JACKSONVILLE, Fla. – The firefighter who died after hitting a JEA truck working on Arlington Expressway on Feb. 2 had a blood alcohol level of .224, nearly three times the legal limit for driving, according to the Florida Highway Patrol report released Thursday morning.

Chris Swary was driving his Chevrolet Tahoe west about 11 p.m. and was approaching Cesery Boulevard at about 34 mph when his SUV crashed into the back of a JEA vacuum truck, FHP said. The crash happened 11 seconds after the vacuum truck stopped in the right, outside lane of the Arlington Expressway to let a passenger out to remove cones, FHP said.

Investigators said the 43-year-old was not wearing a seat belt at the time of the crash.

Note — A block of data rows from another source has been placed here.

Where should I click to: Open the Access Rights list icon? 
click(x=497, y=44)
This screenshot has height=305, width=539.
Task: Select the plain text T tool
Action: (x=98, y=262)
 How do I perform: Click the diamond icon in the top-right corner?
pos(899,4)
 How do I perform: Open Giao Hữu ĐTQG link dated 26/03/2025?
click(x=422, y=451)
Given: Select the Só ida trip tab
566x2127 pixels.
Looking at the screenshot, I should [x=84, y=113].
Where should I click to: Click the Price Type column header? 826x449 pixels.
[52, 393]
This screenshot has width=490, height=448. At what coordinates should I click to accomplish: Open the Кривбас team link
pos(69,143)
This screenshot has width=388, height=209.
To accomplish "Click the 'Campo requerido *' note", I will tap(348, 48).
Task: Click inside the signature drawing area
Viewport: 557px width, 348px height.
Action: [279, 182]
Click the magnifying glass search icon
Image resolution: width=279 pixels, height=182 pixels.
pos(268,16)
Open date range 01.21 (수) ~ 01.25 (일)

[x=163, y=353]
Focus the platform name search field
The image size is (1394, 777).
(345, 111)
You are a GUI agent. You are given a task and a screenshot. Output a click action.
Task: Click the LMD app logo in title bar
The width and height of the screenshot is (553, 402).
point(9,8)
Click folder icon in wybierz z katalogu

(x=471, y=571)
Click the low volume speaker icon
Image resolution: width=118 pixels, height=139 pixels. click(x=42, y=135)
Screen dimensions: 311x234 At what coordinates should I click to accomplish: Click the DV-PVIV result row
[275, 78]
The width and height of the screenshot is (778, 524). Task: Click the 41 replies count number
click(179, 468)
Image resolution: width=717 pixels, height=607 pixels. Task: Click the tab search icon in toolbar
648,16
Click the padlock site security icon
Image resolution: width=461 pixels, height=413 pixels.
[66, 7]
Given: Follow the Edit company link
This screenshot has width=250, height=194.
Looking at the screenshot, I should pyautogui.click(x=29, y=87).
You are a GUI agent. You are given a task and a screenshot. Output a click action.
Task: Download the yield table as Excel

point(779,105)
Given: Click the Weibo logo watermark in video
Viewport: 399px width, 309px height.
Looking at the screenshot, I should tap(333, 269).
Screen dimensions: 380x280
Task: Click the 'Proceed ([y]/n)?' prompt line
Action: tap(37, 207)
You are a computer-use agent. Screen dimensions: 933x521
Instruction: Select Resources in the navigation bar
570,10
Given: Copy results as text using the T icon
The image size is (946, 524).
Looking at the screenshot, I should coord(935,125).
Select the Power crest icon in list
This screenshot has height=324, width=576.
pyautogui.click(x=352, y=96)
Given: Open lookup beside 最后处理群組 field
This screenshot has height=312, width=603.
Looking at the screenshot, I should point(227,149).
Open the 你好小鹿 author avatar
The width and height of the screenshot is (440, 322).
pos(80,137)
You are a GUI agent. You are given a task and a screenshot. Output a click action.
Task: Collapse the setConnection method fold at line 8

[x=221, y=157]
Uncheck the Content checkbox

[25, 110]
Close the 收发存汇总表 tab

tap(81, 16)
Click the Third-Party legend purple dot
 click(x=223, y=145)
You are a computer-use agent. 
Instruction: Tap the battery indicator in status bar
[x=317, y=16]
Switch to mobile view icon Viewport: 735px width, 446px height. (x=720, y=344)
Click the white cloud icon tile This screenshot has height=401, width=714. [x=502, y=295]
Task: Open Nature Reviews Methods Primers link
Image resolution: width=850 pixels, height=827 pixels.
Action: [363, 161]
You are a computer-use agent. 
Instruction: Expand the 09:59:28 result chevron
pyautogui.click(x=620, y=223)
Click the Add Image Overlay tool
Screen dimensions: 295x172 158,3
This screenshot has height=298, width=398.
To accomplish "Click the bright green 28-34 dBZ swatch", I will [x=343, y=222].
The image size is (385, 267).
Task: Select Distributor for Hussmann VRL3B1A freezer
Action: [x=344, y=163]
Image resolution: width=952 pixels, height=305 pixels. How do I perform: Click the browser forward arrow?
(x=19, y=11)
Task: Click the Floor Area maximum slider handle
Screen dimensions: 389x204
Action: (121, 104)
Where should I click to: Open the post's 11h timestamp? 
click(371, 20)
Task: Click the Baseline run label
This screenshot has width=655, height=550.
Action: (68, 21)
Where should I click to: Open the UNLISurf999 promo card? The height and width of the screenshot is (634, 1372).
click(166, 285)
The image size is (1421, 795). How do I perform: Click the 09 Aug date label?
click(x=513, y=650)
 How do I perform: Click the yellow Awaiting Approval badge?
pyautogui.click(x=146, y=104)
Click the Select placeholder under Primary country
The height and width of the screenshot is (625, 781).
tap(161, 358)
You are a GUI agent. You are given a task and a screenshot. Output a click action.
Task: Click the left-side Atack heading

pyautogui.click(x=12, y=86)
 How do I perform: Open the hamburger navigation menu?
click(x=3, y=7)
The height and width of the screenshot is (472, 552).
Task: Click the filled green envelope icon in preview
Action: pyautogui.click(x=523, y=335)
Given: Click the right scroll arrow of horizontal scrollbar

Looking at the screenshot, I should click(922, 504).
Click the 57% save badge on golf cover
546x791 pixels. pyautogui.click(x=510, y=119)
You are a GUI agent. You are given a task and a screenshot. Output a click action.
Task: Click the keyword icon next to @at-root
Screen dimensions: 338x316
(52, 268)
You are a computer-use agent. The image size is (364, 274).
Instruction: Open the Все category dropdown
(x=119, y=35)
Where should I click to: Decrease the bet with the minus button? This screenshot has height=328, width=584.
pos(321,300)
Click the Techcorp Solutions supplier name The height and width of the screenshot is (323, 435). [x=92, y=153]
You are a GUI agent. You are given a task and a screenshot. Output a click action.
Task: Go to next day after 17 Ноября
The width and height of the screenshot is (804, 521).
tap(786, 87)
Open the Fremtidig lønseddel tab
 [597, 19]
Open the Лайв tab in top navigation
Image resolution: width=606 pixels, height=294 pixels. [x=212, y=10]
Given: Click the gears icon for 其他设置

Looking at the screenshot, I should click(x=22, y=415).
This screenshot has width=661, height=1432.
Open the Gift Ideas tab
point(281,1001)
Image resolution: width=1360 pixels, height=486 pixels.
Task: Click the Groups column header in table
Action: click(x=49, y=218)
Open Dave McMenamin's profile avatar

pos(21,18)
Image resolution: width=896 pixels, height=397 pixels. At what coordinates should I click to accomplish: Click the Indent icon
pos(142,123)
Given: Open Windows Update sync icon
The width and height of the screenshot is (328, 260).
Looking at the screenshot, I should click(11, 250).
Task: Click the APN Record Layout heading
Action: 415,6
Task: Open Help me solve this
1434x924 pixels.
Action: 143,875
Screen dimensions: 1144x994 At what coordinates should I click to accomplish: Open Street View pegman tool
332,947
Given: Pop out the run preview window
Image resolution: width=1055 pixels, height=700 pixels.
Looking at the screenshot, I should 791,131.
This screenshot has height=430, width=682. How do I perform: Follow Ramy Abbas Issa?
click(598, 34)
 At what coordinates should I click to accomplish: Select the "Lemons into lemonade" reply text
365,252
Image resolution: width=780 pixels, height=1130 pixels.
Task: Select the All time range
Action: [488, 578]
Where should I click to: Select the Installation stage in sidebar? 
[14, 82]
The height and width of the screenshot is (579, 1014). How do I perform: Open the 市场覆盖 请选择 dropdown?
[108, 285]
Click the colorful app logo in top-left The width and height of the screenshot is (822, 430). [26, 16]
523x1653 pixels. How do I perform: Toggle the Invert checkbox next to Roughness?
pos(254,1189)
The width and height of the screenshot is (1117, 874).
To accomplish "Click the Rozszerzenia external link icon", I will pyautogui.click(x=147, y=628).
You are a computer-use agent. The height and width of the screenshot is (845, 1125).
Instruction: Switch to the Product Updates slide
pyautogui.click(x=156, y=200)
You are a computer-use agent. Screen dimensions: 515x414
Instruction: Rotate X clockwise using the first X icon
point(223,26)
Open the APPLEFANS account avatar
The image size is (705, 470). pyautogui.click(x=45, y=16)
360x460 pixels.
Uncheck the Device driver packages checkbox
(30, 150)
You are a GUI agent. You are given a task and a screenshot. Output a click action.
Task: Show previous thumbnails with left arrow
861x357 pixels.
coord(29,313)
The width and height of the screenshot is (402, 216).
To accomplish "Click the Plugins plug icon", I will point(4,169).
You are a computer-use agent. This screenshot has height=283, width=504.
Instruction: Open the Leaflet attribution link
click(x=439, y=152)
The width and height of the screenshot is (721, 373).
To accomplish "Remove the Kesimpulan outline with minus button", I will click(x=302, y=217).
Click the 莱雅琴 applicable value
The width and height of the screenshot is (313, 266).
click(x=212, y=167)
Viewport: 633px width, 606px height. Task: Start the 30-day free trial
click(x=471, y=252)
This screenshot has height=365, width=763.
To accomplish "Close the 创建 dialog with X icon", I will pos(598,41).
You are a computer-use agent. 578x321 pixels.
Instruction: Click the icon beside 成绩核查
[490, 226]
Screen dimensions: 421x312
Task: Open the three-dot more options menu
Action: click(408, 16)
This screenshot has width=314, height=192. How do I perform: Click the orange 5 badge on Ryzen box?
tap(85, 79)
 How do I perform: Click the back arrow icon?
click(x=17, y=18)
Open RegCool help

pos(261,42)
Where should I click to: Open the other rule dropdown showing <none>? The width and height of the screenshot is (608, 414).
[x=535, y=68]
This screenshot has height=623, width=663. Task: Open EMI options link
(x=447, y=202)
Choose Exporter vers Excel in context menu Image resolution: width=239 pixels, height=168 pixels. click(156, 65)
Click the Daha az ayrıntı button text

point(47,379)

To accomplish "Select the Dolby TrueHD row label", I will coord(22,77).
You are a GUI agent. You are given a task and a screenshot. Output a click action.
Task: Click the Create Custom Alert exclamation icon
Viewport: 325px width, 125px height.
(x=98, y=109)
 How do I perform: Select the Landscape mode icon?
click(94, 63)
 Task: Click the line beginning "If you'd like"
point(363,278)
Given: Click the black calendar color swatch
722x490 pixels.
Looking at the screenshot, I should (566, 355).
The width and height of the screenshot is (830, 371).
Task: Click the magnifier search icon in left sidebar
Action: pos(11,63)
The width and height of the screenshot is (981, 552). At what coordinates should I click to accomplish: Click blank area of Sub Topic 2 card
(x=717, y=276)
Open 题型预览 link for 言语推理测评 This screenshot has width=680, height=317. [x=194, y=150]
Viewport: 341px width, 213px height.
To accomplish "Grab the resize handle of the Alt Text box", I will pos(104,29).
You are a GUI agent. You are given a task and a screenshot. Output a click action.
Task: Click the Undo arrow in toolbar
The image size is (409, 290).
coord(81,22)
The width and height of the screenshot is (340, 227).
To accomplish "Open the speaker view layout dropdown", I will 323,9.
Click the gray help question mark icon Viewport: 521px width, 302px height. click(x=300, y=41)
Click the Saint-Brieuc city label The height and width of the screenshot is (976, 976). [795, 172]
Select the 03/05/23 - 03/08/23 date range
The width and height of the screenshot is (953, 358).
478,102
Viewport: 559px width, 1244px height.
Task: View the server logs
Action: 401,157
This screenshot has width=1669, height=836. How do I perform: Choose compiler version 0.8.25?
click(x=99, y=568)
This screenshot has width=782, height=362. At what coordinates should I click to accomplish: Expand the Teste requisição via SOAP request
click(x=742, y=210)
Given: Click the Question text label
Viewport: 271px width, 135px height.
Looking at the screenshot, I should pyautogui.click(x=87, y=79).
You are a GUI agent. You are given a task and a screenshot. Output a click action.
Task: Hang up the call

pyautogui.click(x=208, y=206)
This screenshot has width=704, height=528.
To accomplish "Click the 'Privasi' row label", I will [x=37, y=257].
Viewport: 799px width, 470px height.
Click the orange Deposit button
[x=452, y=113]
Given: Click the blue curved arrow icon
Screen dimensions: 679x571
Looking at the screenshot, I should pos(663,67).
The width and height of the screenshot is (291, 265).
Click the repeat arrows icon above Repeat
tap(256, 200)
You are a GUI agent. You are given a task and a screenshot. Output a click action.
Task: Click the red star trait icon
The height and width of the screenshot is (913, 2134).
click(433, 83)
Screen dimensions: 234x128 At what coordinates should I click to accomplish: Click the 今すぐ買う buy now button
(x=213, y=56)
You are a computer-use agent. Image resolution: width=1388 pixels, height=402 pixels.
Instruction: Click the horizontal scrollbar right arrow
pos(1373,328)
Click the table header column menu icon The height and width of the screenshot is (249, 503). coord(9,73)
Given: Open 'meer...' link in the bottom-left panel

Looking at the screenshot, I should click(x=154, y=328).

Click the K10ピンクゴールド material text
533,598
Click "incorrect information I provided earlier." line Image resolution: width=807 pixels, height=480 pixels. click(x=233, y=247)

From the impact, Swary had traumatic injuries to his head, neck, torso and extremities. According to the report, the leading edge of the dump bed on the vacuum truck had gone through and into the driver seat of Swary's SUV and the vehicle burst into flames six seconds after the accident. Swary also had burns over 90 percent of his body.

"The JEA truck was getting ready to perform some utility services on the side of the roadway, had actually activated his emergency equipment -- his beacons, strobe lights -- came to a stop to discharge a passenger so they could move some cones to pull into a protected area," FHP Master Sgt. Dylan Bryan said. 

But troopers said they did learn from nearby surveillance video that the rear arrow board on the back of the vacuum truck was not activated. 

FHP said there were no tire marks in the roadway, showing that Swary had not tried to brake before the crash. 

According to the report, both drivers contributed to the crash. FHP said the driver of the JEA truck was given a non-criminal citation for stopping in an area where stopping, standing or parking is prohibited. 

"Charges were issued to the JEA driver for stopped on a limited access facility, even though he was in the action of his duties," Bryan said. 

FHP said it will not release surveillance video of the crash because it shows the impact causing Swary's death.

"DUI and alcohol influence or drugs is one of the main distractions we have. We do encourage people to reduce the number of distractions they have while driving, and ultimately, that will reduce the number of crashes and severity of each," Bryan said. 

Swary had been with Jacksonville Fire Rescue for 12 years.

News4Jax contacted JFRD, but was told the fire chief was in meetings and would not be available Thursday. 

A JEA spokesperson told News4Jax that they cannot comment on the crash because of the potential for litigation.